*** Dataset records

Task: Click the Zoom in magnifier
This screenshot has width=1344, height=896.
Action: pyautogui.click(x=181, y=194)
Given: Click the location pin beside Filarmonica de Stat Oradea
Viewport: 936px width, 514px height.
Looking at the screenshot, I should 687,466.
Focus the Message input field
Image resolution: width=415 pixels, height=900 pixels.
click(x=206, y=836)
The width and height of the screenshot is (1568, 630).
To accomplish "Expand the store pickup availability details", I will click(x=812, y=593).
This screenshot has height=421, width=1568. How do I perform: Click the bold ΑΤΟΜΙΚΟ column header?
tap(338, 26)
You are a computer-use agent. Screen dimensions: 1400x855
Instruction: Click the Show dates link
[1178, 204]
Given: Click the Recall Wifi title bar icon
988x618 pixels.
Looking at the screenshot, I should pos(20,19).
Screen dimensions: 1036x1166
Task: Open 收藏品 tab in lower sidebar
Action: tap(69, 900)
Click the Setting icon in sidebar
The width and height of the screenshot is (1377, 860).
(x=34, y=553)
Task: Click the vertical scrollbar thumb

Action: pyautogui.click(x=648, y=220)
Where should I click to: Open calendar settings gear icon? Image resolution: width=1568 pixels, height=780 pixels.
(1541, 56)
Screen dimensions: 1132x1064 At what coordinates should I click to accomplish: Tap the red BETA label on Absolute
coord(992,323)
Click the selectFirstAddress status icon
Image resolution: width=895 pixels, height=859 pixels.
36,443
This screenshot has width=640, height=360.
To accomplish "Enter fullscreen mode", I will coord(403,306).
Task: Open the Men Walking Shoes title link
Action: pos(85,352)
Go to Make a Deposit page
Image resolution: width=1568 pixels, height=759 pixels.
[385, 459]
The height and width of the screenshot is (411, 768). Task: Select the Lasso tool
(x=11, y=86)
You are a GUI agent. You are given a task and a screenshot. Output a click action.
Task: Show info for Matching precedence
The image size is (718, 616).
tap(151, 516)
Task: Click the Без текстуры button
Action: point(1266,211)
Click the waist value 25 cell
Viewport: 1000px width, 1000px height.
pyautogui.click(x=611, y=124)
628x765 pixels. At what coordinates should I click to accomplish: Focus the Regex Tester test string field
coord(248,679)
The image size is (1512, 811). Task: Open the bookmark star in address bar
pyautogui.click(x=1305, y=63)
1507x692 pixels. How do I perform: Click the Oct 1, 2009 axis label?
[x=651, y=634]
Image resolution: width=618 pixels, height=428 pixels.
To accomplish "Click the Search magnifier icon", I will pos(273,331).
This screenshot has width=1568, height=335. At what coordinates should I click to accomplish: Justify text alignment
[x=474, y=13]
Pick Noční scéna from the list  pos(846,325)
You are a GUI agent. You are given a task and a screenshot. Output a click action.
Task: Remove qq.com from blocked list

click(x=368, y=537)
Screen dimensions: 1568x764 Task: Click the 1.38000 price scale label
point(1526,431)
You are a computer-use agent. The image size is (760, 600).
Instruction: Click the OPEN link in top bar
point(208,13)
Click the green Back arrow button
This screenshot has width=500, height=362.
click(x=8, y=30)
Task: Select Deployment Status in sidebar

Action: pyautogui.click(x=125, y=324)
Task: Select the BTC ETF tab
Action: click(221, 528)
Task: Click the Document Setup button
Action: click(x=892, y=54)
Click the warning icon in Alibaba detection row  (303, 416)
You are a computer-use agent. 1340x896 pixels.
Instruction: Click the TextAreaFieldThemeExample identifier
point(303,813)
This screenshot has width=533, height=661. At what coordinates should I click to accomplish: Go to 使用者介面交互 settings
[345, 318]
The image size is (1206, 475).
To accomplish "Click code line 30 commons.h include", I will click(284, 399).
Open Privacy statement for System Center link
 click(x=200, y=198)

******

Task goal:
Return, word for word, the lines from the one containing "You are a computer-use agent. The" through the last line above.

Task response:
You are a computer-use agent. The image size is (760, 600).
Instruction: Click the OPEN link in top bar
point(208,13)
Click the green Back arrow button
This screenshot has width=500, height=362.
click(x=8, y=30)
Task: Select Deployment Status in sidebar

Action: pyautogui.click(x=125, y=324)
Task: Select the BTC ETF tab
Action: click(221, 528)
Task: Click the Document Setup button
Action: click(x=892, y=54)
Click the warning icon in Alibaba detection row  (303, 416)
You are a computer-use agent. 1340x896 pixels.
Instruction: Click the TextAreaFieldThemeExample identifier
point(303,813)
This screenshot has width=533, height=661. At what coordinates should I click to accomplish: Go to 使用者介面交互 settings
[345, 318]
The image size is (1206, 475).
To accomplish "Click code line 30 commons.h include", I will click(284, 399).
Open Privacy statement for System Center link
 click(x=200, y=198)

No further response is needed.